A GE spokesman Tuesday told The Daily Gazette that there are no anticipated job cuts in the Capital Region. Some other responses to questions from The Gazette:
There’s no plan to remove the towering GENERAL ELECTRIC sign from Building 37, at the foot of Erie Boulevard in Schenectady.
There’s no indication what the new name will be for the GE Power spinoff — which presumably will own and occupy Building 37 — but it won’t be “General Electric.”
GE Research in Niskayuna will remain part of General Electric; the specific details of GE Research’s interaction with former GE businesses are not known at this early point.
The GE pension plan is funded and secure; its obligations will be distributed among the businesses, and all employees will retain their accrued benefits.
GE remains an important part of the Capital Region economy, but Schenectady’s days as a company town are gone.
GE long ago moved its headquarters out of Schenectady, and more recently stopped calling Schenectady the headquarters for GE Power.
General Electric’s workforce at the Schenectady/Rotterdam campus has dropped roughly 90% in the last 50 years, and its Niskayuna workforce has shrunk by an undisclosed but lesser percentage.

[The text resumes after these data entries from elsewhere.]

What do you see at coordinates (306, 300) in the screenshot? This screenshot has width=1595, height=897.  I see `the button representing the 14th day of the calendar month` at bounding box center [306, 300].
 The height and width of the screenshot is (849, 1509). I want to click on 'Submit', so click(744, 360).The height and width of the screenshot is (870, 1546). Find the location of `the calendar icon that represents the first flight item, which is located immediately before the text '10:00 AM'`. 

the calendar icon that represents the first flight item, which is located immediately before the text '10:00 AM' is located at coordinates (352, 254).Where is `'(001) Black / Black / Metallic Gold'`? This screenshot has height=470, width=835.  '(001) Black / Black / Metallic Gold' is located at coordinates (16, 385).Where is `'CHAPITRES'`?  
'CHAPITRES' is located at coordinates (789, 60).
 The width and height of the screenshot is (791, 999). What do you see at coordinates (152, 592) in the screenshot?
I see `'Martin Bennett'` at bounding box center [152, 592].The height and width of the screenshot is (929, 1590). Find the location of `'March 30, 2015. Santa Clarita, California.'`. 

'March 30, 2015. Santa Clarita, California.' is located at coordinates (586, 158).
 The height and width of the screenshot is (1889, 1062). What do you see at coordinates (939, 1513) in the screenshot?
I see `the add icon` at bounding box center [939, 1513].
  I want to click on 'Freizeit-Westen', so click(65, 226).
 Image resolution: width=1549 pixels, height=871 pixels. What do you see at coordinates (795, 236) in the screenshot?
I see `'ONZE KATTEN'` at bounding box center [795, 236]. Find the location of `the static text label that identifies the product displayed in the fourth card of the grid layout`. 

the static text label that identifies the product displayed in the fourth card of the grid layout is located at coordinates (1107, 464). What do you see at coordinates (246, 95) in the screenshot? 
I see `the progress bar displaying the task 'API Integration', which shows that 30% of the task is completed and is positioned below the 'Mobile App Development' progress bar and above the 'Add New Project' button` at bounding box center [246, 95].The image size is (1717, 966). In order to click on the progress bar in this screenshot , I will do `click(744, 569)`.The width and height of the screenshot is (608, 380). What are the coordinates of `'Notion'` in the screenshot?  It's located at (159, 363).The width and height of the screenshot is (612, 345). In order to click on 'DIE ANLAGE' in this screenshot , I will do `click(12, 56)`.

Globally, the company dropped from 295,000 employees in 2020 to 174,000 in 2016, or 41%, through a combination of cuts and business sales. The four-year decrease was even greater within U.S. borders: 46%.
The domestic slide is even greater over time: The company placed its U.S. payroll in December 2020 at 56,000; IUE-CWA placed GE’s domestic workforce at 277,000 in 1989.
But the company is still a key piece of the industrial landscape, locally and around the world, and continues to position itself for the future.
Culp noted Monday that over a billion patient scans are done per year on over 4 million GE medical imaging devices, GE power equipment generates a third of the world’s electricity, and GE jet engines propel two-thirds of the world’s commercial flights. And it has cut its debt by $75 billion since 2018.